Nikkei 225 8,803 +9.46 +0.11%
Hang Seng 20,390 +230.08 +1.14%
S&P/ASX 200 4,263 -10.06 -0.24%
Shanghai Composite 2,293 +7.57 +0.33%
Fanuc Corp., Japan’s top maker of factory robots, added 1 percent.
Sumitomo Mitsui Financial Group Inc., Japan’s second- largest lender by market value, rose 1.5 after saying it will meet its full-year profit forecast.
Daewoo Shipbuilding & Marine Engineering Co., the world’s third-biggest shipyard, jumped 6.5 percent after winning a $560 million contract to supply tankers to Kuwait Oil Tanker Co.
European stocks rose, posting their best monthly start to a year since 1998, as most countries in the region agreed to tighter budget controls, outweighing worse- than-estimated economic data.
European Union leaders, meeting in Brussels yesterday, agreed on a fiscal-discipline treaty that allows for sanctions on high-deficit states and requires members to enact laws to limit budget shortfalls. Britain and the the Czech Republic refused to sign the pact.
The policy makers also decided to bring the region’s permanent bailout fund, the European Stability Mechanism, into operation on July 1, a year before schedule.
Greece aims to complete debt-swap talks with bondholders this week. Prime Minister Lucas Papademos told reporters after summit that he is “strongly committed” to reaching a deal.

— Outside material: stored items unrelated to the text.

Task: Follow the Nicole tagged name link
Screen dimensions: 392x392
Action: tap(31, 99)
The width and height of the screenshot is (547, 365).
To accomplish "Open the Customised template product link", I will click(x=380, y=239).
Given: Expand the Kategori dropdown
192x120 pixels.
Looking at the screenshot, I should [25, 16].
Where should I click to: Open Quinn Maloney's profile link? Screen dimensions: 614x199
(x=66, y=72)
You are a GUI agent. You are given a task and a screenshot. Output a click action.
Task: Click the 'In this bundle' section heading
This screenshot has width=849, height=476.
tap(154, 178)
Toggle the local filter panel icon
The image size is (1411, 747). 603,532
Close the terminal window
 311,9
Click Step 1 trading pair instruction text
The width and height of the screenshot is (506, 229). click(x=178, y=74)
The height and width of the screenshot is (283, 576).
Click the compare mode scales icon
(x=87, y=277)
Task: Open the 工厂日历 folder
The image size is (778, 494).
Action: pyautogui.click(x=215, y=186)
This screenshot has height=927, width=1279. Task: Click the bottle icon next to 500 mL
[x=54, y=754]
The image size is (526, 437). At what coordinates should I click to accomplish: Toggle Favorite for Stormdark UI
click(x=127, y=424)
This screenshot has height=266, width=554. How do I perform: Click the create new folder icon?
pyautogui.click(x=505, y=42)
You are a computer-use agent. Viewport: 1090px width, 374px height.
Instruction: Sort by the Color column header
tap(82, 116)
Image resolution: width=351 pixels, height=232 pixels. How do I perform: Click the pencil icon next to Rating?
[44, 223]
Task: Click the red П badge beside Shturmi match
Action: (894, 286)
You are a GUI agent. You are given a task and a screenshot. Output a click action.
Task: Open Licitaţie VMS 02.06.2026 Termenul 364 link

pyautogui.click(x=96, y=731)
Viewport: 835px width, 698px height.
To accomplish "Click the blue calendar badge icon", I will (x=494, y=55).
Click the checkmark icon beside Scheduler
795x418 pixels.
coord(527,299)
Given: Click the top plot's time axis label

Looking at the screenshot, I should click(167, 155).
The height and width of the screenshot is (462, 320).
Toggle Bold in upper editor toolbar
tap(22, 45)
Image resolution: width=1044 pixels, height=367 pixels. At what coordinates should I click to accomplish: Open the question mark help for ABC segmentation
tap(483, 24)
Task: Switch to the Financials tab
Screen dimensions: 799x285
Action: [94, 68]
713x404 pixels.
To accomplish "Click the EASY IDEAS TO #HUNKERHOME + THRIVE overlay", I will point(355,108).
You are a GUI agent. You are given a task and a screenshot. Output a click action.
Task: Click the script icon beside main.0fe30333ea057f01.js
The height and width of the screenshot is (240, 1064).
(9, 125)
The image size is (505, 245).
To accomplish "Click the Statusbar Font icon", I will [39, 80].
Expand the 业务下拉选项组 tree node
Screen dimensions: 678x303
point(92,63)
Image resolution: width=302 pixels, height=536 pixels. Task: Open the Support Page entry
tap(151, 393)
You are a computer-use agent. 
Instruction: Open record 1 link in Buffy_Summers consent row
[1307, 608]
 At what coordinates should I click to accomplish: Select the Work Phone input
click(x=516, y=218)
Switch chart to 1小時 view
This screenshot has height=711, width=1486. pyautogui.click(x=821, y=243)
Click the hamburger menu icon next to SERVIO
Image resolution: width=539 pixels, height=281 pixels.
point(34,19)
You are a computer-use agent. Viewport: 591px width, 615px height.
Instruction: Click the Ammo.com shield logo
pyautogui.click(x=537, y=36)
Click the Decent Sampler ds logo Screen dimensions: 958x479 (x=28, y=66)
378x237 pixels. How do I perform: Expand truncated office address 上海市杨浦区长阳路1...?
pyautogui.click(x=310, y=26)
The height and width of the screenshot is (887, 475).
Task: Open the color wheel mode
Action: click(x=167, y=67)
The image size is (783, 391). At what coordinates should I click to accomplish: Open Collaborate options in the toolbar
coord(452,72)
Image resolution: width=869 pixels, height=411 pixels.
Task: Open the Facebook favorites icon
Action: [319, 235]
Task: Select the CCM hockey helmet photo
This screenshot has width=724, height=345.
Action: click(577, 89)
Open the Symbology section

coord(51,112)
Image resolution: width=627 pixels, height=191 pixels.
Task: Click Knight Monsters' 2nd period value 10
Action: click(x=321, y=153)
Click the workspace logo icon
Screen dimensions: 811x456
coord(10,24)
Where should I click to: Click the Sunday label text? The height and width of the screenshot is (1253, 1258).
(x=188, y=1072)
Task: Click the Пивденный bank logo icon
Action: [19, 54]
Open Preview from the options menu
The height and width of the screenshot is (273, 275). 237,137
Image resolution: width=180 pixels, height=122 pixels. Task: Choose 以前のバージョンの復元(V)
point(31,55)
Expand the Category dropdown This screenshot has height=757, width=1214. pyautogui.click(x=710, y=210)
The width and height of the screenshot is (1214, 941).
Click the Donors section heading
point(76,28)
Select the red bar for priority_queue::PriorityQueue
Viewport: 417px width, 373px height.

German unemployment dropped more than economists forecast to a two-decade low in January. The number of people out of work fell a seasonally adjusted 34,000 to 2.85 million, the Federal Labor Agency said. That’s the biggest drop since March.
National benchmark indexes rose in 15 of the 18 western European markets today. The U.K.’s FTSE 100 climbed 0.2 percent, Germany’s DAX advanced 0.2 percent, and France’s CAC 40 gained 1 percent.
Oil gained after the December industrial output rose more than forecast in Japan, the third-biggest crude consumer. BP, Europe’s second-largest oil producer, gained 2.7 percent to 470.85 pence. Shell and Total SA gained 0.5 percent to 2,240.5 pence and 1.5 percent to 40.41 euros, respectively.
ThyssenKrupp, Germany’s largest steelmaker, rose 2.7 percent to 21.67 euros in Frankfurt after agreeing to sell its Inoxum stainless steel unit to Outokumpu Oyj. The deal valued the German company’s unit at about 2.7 billion euros. ThyssenKrupp will retain a 29.9 percent stake in the business, receive 1 billion euros in cash, and transfer liabilities of 422 million euros for Inoxum to Outokumpu. Outokumpu fell 15 percent to 6.27 euros in Helsinki.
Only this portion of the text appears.